Figure 9. GEO dataset validation and proposed mechanisms underlying SWT-mediated induction of senescence in breast cancer cells. (A) Validation of the expression patterns of 6 ASI-related DEGs in MCF-7 cells treated with different drugs via analysis of different GEO datasets. (B) Graphical abstract showing the mechanisms underlying SWT-mediated induction of cellular senescence in BC.
Discussion
Since the pathological mechanism of BC and the multicomponent and multitarget characteristics of SWT are very complex, a single experiment cannot systematically reveal the pharmacological mechanism by which SWT affects BC. An efficient method that integrates systems biology and in silico technologies is more suitable for such studies. Therefore, we attempted to use this integrated strategy to explore how SWT exerts pharmacological anti-BC effects by inducing cellular senescence.

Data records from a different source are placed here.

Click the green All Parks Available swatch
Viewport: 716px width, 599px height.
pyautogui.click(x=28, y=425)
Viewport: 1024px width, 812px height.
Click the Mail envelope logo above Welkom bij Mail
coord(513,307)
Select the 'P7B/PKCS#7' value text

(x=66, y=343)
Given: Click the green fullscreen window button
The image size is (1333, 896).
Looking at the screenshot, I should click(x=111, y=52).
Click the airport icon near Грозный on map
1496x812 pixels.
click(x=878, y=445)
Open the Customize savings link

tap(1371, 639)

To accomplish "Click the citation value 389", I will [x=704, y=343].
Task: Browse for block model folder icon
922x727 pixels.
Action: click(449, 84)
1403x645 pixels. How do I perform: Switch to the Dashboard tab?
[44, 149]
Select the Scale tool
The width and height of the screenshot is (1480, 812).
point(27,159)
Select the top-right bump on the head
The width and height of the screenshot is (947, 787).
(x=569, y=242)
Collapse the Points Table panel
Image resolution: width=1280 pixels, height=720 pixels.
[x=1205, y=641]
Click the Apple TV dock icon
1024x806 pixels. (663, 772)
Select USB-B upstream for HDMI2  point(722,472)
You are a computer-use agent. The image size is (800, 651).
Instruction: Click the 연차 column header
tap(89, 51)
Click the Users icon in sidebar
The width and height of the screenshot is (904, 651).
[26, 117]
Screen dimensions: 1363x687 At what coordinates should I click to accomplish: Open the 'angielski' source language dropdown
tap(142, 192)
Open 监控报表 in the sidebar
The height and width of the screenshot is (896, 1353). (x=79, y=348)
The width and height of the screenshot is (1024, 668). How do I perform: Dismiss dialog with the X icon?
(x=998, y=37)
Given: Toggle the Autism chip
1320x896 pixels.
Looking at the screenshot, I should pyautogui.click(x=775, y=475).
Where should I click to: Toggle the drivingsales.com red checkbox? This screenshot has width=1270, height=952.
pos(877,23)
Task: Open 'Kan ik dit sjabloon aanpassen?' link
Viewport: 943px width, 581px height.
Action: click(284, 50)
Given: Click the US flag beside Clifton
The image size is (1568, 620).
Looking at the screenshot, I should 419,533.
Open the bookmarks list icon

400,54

According to the herb-active component network diagram, the roles of stigmasterol, β-sitosterol, and 3-epi-beta-sitosterol, which are three hub components, are substantial. We hypothesize that these active components may be an important basis for the synergistic anti-BC effect of the 4 herbs in SWT. Previous studies have shown that β-sitosterol can inhibit the growth of MCF-7 human breast cancer cells by activating Fas signaling and regulating apoptosis [21]. Stigmasterol is a plant sterol that has been shown to exert anticancer effects against various cancers, including breast cancer [22]. Although the anticancer activity of 3-epi-beta-sitosterol has not yet been reported in the literature, phytosterols are structurally similar; they appear to exert anticancer effects by inhibiting cancer cell growth, invasion and metastasis, promoting cancer cell apoptosis, and other mechanisms [23]. In addition to phytosterols, other active components have been shown to exert anti-BC effects. Kaempferol induces cell cycle arrest, apoptosis, and DNA damage, thereby inhibiting the proliferation of BC cells [24]. Paeoniflorin inhibits the proliferation and invasion of BC cells by inhibiting the Notch-1 signaling pathway [25]. Overall, these active components of SWT exert strong pharmacological anti-breast cancer effects.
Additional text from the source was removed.